(Data records)
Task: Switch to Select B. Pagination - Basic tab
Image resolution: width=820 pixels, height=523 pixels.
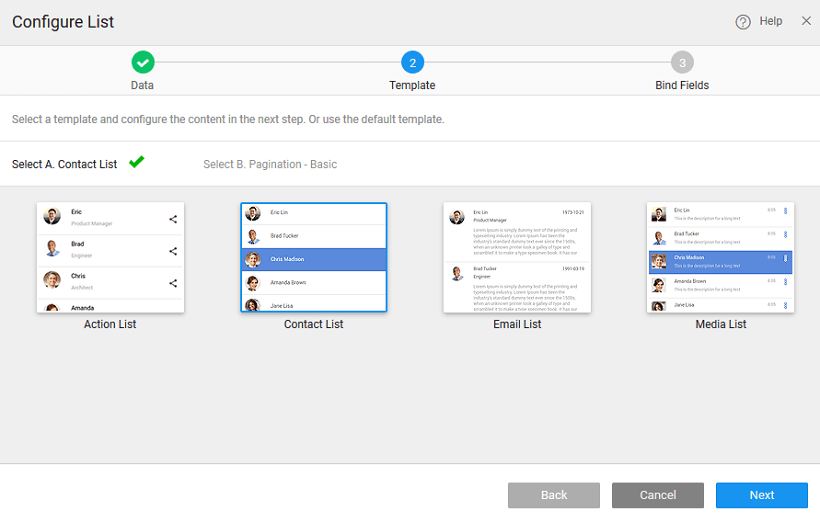Action: click(270, 164)
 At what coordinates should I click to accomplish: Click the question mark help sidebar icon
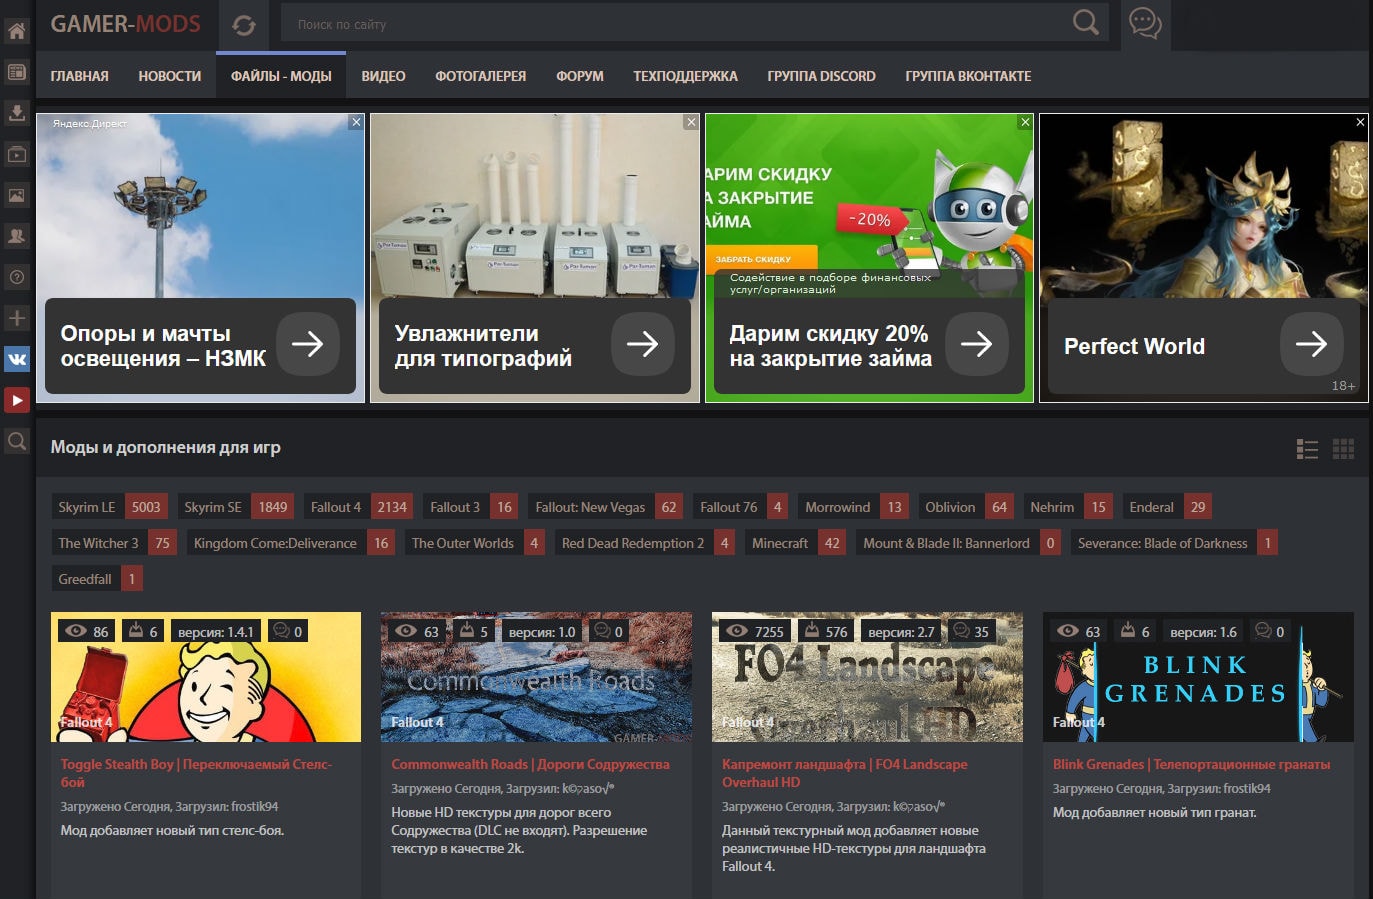17,277
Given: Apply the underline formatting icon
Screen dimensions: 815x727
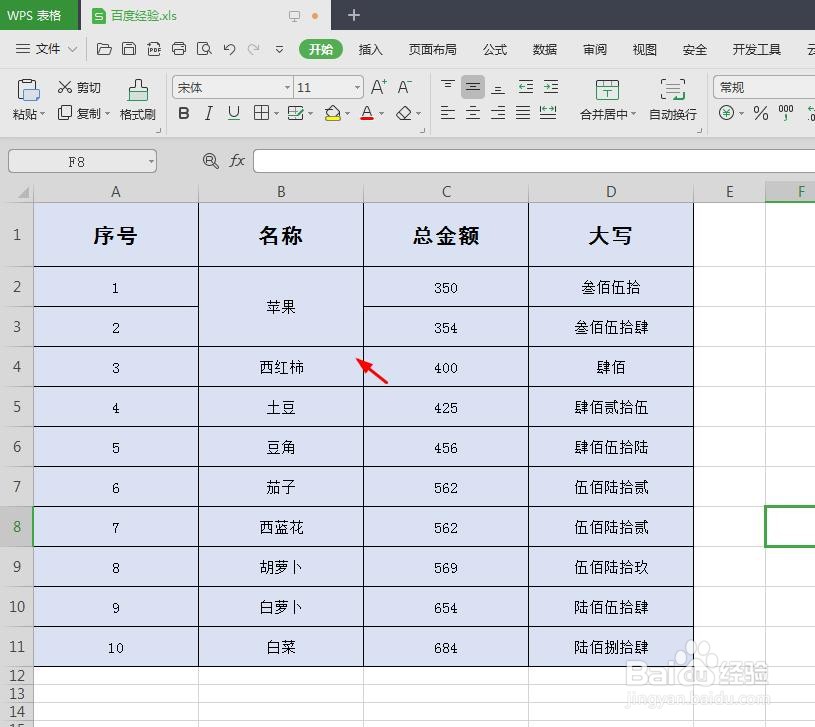Looking at the screenshot, I should [x=233, y=113].
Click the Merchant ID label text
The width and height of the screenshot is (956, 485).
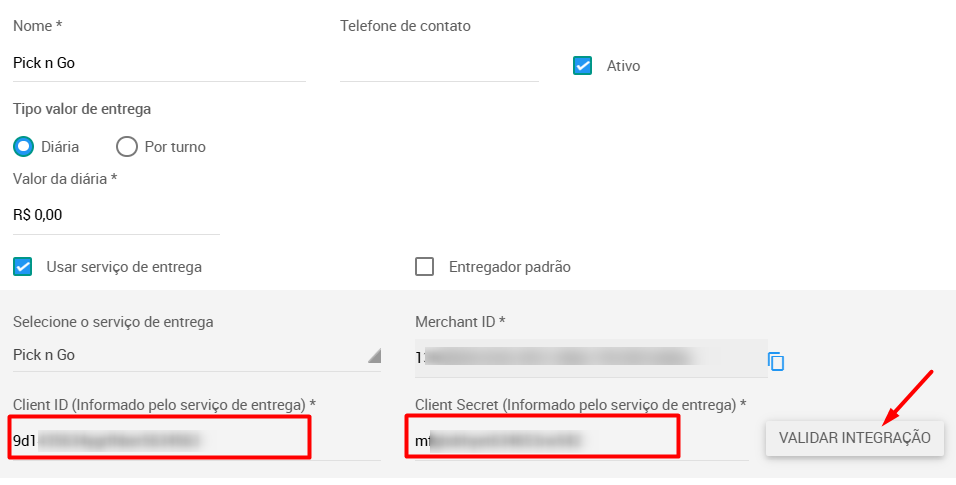(460, 322)
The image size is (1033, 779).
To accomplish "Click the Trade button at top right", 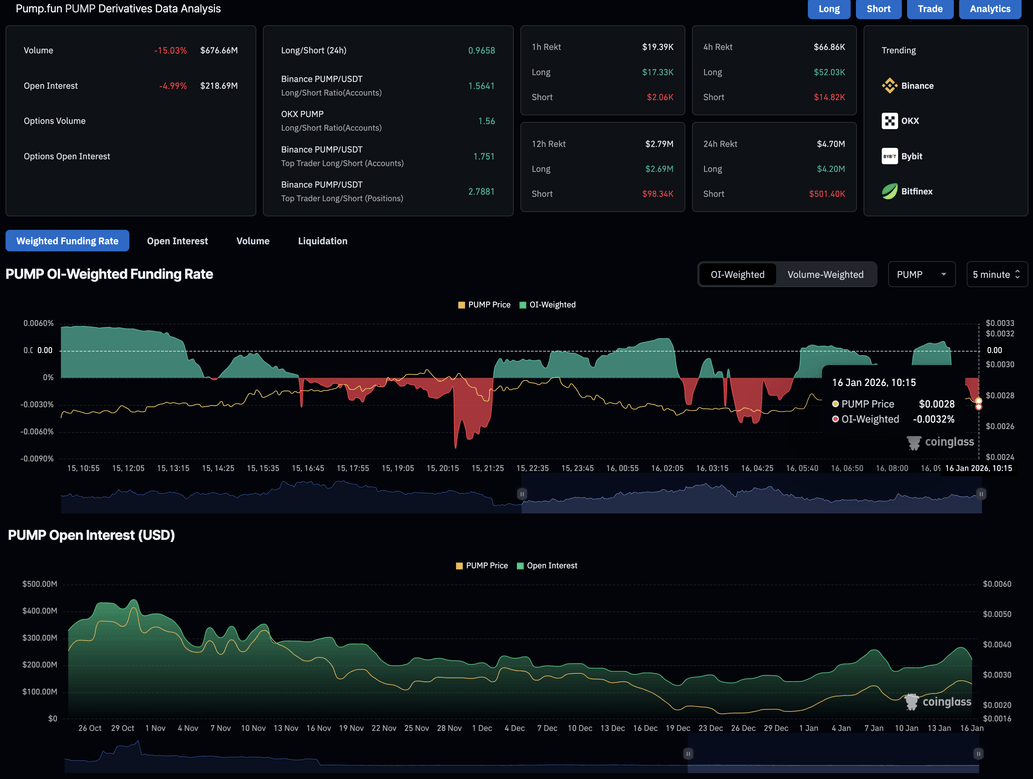I will click(930, 9).
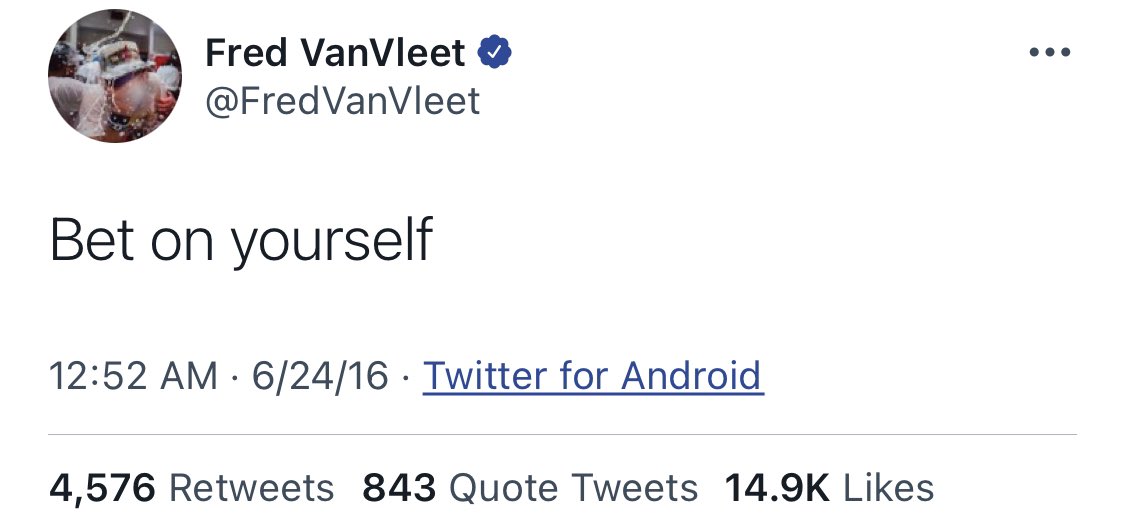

What is required: Would you set down only the lines above from the line with "Screen dimensions: 815x727" to the line with "The image size is (1033, 779).", both included, exactly as they stand and without the pictures?

Answer to this task:
Screen dimensions: 815x727
Looking at the screenshot, I should [x=233, y=113].
Click the Merchant ID label text
The width and height of the screenshot is (956, 485).
(460, 322)
The image size is (1033, 779).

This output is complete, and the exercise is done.